David wasn't home yet so I hastily texted the next person on my emergency contact list, my friend, Carrie. Her husband also travels so we've learned to use whichever one's in town for such things as mice extraction, hot water heater repair, or any other miscellaneous calamities which may befall us that we either have no clue how to handle, or no desire to. 

"Eeeeek! Is Brian home?" I texted. She replied right away, "Yes. Do you have a mouse?" 

By this time my initial freak-out was leveling off and I was beginning to think more rationally. David would most likely be home soon. I could probably mow the other parts of the yard until he arrived to discard my poor little mowing casualty. 

As I saw Mickey breathe his last, his brother scurried out from under the mower and ran across the driveway. Another frantic text to Carrie. 

It was evident now, somewhere along the way, my two mouse friends had gotten married and started a family. And had set up the baby nursery under the mower. 

Tate must have seen me dancing around and screaming in the yard, because when I headed to the garage to collect myself, out he came. "What's going on? Is something dead?" he asked as he headed out to investigate. 

"No, Buddy! I mean, yes, something's dead, but don't go out there." I didn't want him to see little Mickey that way. 

"Well, what is it?" he asked.

"Nothing. Go back inside," I said, with all the normalcy I could muster. 

As soon as he left, my tears started to fall and Reese emerged from the house. I let my guard down a bit. I told her I'd killed a baby mouse and she immediately shifted to comfort mode. "It's ok, Mom," she said sweetly as she patted my shoulder. "There are worse ways for them to die. Did you know they sell mice at the pet shop for people to feed to snakes?!" 

Bless her heart. I blew my nose, thanked her for the pep talk, then asked how she had known something was up. As she headed back inside she said, "Oh, Tate thought there was a dead person in our yard since you wouldn't tell him what happened." 

Thankfully, Brian showed up post haste and started poking around the little mouse nursery. Out ran another furry sibling. With all appendages intact. And out came another scream from me. 

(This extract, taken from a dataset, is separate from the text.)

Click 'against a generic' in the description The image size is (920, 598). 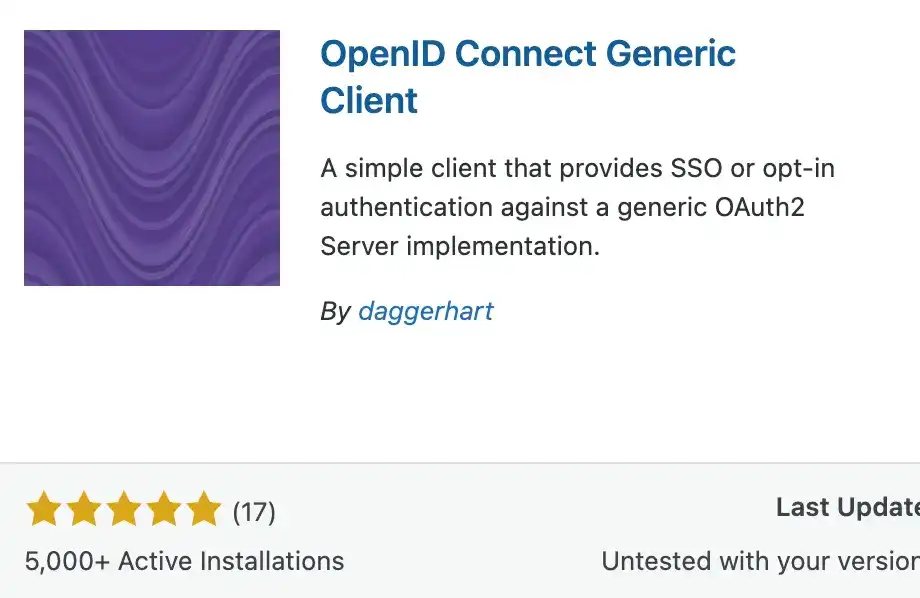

Just as I was contemplating how difficult it would be to dig up our entire lawn and lay turf instead, Brian found the last little baby and finagled it safely out. I was not about to relocate them with their parents in the greenhouse, nor was I going to snap their pictures to use in a whimsical video of their family. 

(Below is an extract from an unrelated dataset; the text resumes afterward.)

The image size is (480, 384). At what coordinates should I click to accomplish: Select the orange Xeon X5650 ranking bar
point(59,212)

David called to check our ETD and, after I tearfully relayed the whole story to him, supportively laughed until he could no longer speak coherently. And he continues to laugh each time he retells the story to others, ending with, "One minute she's crying over killing a baby mouse, the next she's telling me I better set some traps in the greenhouse pronto to annihilate the entire family!" 

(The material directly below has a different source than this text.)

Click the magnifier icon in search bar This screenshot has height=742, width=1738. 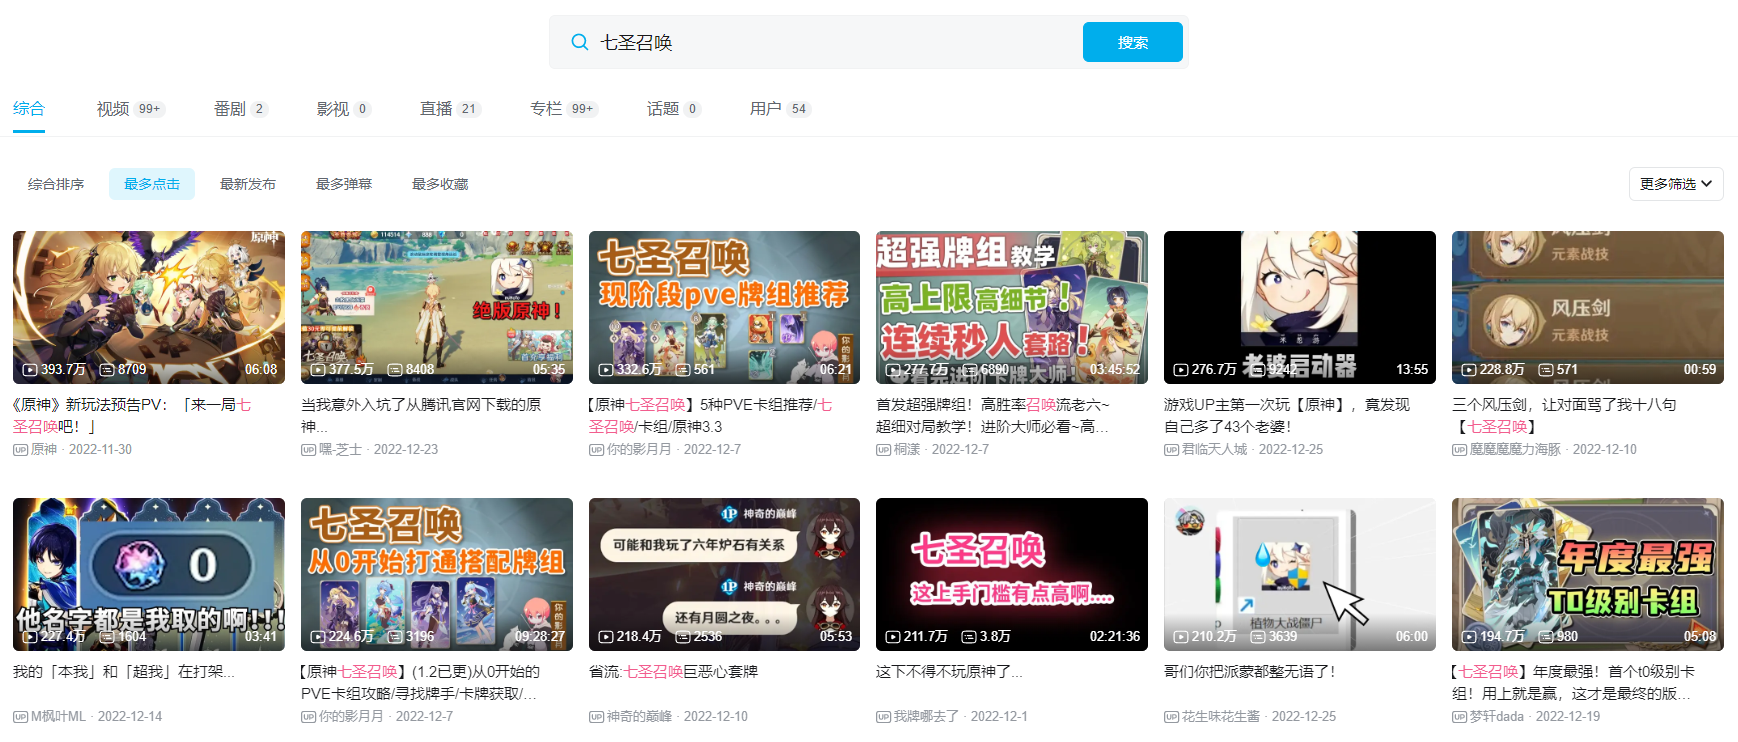579,42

Now it's time to say goodbye to all our company,
M-I-C (Hope I never see them again)
K-E-Y (Why? Because they scare me)

Thursday, January 15, 2015

My Week...Plain & Simple

As I hopped in my car this morning, I got a notification David had written on my facebook wall.  He's been known to write some super sweet posts, so I eagerly opened it up to see what precious words awaited. It simply said, "I need a laugh today...hasn't something funny happened to you since Jan 12th?".

He's in Denver this week, so I had to stop and think about what he's been missing out on here.

So, dear, I started just to comment on your post but it was getting rather lengthy, so here it is...a summary of our week thus far.

Let's see...it's pretty much just been a crazy whirlwind running your offspring to and fro, hither and yon, or recruiting other parents to carpool with. Or, heck, sometimes just saying, "If my meeting isn't over in time, just hitch a ride home with so-and-so's Mom.  She has kind eyes.  I don't think she'll try to steal you."

And I think the school district secretly has your travel schedule or something, and decide to cram as many evening meetings into those weeks as possible, just to test me.  Three meetings this week alone.  You'll be proud to know, I didn't shed one tear during the info meeting about 7th grade enrollment.  I did, however, almost toss the mailer in the trash thinking they sent it to me by mistake.  7th grade?  I won't have a 7th grader until...gulp...next year.

At least I was able to come home that night and relax next to a nice fire. Yep, I started a fire all by myself, in the actual fireplace this time, not in the toaster oven.  I even remembered to open the flue so the kids and I didn't have to crawl around on the floor the next morning evading the lingering smoke.

My van was so dirty the kids were having a hard time recognizing it when it was my turn for the carpool, so I broke down and went through the car wash.  I've gotten smart and carry a cup with me now to catch the stream of water that comes in from the leaky roof.  Today I discovered it leaks from three different areas.  So I'll have to invest in one of those plastic window planter boxes to catch the water all the way across next time. 

I helped Reese with her math homework.  Really.  I wracked my brain and came up with a working equation. And then I was done. I'd reached my math reasoning limit after that one problem.  That's when she called you for the rest.  After moaning for 10 minutes, "Ugh!  No random person is ever going to come up to me and say 'If my hot air balloon ascends 10 feet per minute and yours descends 5 feet per minute, when will they meet?'!" And I had no words of wisdom to come back with.  So I blurted out, "Just...I don't know...learn it anyway."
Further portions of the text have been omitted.